Anaerobic fermentation begins, and the pyruvate becomes lactic acid. Once oxygen is added to the cell again, lactic acid fermentation ends. This fermentation process can be reversed, which is why muscles do not stay sore for more than a few days at a time given proper rest. With the end of lactic acid fermentation, the mitochondria within the cell begin the Krebs cycle (or the Citric Acid Cycle) and begin to run the electron chains that power ATP-kinase.
This cycle of fermentation versus Krebs cycle happens automatically when the cells recognize they do not have the oxygen needed. The lactic acid fermentation can also happen if there pyruvate is being created faster than it can go through the mitochondria - even if there is oxygen present for the end of the Krebs cycle. However, some medical conditions can also cause muscle soreness. These can include polymyositis, lupus, use of cocaine, the flu, and fibromyalgia.
When to see a doctor
There are many ways to know when to see a doctor. Immediate medical help should be sought out if there is trouble with breathing, dizziness, a high fever, a stiff neck, or an extreme weakness in the muscle. These often indicate that something more serious has happened than a simple sore muscle.
Other reasons to see a doctor, but that do not require immediate attention, include: muscle pain that occurs in exercise, but resolves with rest repeatedly; if pain starts after beginning or increasing the dosage of a medicine - most specifically, this applies to statins and other cholesterol controlling medicines; if there are any signs of infection showing around the sore muscle, particularly redness and swelling that can easily be seen or felt; any muscle pains that last longer than one week (seven days); a tick bite; and/or a rash.
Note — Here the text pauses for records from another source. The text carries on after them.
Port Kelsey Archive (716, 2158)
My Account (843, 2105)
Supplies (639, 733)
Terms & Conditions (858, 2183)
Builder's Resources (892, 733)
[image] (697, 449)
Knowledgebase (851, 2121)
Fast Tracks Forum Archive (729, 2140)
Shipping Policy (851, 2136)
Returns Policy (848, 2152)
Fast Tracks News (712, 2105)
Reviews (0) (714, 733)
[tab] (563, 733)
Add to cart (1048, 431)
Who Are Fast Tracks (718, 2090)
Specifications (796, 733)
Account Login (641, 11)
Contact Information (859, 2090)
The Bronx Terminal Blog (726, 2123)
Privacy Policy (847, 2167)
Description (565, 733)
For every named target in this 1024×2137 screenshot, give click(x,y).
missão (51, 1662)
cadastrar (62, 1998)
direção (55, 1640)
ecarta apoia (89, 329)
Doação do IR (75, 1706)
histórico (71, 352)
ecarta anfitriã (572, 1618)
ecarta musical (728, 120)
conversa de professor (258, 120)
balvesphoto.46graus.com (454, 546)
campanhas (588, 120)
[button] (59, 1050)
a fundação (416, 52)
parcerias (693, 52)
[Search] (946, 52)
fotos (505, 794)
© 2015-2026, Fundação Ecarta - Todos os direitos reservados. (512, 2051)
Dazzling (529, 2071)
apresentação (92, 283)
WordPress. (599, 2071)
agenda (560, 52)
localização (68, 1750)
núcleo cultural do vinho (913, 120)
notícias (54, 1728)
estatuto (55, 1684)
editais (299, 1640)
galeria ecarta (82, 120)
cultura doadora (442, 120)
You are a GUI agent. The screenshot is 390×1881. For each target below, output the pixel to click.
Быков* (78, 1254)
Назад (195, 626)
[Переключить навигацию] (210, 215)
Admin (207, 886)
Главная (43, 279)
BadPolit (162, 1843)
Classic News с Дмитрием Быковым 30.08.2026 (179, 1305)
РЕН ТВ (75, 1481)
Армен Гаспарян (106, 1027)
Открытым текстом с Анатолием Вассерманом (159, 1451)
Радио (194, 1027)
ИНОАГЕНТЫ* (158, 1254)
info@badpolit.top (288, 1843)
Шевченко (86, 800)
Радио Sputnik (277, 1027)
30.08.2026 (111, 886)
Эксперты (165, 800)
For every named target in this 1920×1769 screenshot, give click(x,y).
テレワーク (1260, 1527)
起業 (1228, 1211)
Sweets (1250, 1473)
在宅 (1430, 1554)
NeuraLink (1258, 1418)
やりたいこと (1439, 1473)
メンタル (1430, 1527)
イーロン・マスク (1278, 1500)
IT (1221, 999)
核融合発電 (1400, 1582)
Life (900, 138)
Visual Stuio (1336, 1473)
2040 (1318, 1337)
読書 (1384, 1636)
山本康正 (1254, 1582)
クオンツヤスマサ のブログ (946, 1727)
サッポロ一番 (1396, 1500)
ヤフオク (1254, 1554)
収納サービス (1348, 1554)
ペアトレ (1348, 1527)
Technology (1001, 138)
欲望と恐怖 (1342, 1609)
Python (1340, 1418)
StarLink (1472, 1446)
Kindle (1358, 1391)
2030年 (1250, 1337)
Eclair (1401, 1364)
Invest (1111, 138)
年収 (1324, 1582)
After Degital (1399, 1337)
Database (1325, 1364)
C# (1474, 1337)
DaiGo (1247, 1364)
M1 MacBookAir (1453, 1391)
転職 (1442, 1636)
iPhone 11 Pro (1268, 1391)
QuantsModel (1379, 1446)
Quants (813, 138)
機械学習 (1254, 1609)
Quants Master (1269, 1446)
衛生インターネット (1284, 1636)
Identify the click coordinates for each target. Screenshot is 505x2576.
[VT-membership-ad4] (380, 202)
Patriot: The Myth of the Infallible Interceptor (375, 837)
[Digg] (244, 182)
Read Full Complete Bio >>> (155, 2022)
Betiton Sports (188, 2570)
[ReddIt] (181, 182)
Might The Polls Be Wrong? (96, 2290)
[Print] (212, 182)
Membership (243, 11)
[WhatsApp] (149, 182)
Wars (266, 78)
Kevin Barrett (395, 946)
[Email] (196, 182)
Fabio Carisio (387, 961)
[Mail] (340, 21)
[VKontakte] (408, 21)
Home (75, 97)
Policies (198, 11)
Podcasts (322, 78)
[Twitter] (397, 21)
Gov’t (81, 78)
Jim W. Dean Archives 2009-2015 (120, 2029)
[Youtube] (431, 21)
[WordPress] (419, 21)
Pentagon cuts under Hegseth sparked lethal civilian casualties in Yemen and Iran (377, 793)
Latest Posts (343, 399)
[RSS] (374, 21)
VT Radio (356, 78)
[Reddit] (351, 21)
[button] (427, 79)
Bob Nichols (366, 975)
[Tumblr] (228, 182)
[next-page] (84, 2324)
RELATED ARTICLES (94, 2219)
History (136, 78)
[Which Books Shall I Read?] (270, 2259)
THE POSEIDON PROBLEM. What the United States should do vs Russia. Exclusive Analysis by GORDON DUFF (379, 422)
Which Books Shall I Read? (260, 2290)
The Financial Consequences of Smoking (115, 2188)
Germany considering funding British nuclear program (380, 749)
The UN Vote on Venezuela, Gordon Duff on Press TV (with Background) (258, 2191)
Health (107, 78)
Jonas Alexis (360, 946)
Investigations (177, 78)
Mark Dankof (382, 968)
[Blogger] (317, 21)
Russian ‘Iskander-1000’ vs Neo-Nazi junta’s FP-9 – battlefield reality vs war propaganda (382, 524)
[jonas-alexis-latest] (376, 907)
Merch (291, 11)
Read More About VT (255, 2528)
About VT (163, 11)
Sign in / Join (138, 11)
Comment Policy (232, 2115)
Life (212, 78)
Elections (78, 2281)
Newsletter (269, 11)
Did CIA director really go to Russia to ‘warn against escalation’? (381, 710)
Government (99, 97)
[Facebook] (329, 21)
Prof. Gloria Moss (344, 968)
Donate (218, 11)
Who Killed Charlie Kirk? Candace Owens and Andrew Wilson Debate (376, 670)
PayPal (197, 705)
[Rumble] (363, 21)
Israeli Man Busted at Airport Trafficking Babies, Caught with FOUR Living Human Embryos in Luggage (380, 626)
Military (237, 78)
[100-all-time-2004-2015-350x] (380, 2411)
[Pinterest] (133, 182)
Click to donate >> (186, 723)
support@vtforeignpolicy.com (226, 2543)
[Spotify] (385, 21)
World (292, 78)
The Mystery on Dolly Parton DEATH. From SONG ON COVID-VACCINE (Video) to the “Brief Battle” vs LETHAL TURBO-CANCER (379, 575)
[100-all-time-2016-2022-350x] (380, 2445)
Any extreme pain that only gets worse during a period of exercise and does not let up also requires a visit to the doctor's, as does a muscle or joint that is warm to the touch. This could indicate that an infection is beginning. More reasons to see a doctor or go to the hospital may include: inability to move the sore muscle, a difficulty swallowing, sudden water retention, reduction in urine volume, and possible vomiting.
Treatment & Therapy
If the muscle soreness does not warrant a trip to the doctor's, there is plenty to try before you must get help. Generic ibuprofen and naproxen sodium medicines are often the first choice for home remedies. Both of these medicines - which are often the active ingredients in well known brand names that are prescribed for the same reasons - offer anti-inflammatory benefits that help relieve some of the aches.
The general rule is to take the anti-inflammatory medicine after the work out, but ibuprofen has been shown to work better for certain people when taken before the work out. Also for home therapy, the R.I.C.E treatment has been proven time and again to help lessen most muscle aches to some degree. R.I.C.E stands for "Rest, Ice, Compression, Elevation".
The steps mean that you take a break from the activity that is causing your muscle to be sore, an ice pack or pack of frozen vegetables is placed on the muscle (three times a day for between 15 and 20 minutes each time), a compression bandage is used to reduce the swelling, and if the sore muscle is below the heart, it is elevated to reduce swelling.
If these do not do much for the muscle on their own, other treatments include: avoiding high-impact or intense activities; yoga; meditation; give it time to rest; stretch the muscle - gently; and no weight lifting until the soreness has disappeared.
Prevention & Prophylaxis
If the warm up exercises are done (jogging in place, jumping jacks, etc.) and then are followed by the stretches (quads, arms, etc.), this has been proven to help prevent the micro tears that occur when muscles are used in ways they have not been before. One of the best things to do to prevent muscle soreness in the first place is to start off with a small or short exercise, and build up gradually. For example, starting with a five minute walk for a week, then a ten minute walk, then a 20 minute walk, etc. would help keep the calves and thighs from becoming too sore.
Light cardio on a regular basis is also a proven way to help prevent muscle soreness - especially if training for a marathon or other new activity for a competition. Another important thing to do to help prevent the soreness is to keep hydrated - with water. Water helps to flush toxins out of the body, and lactic acid is moved out of the body when water is added to the picture.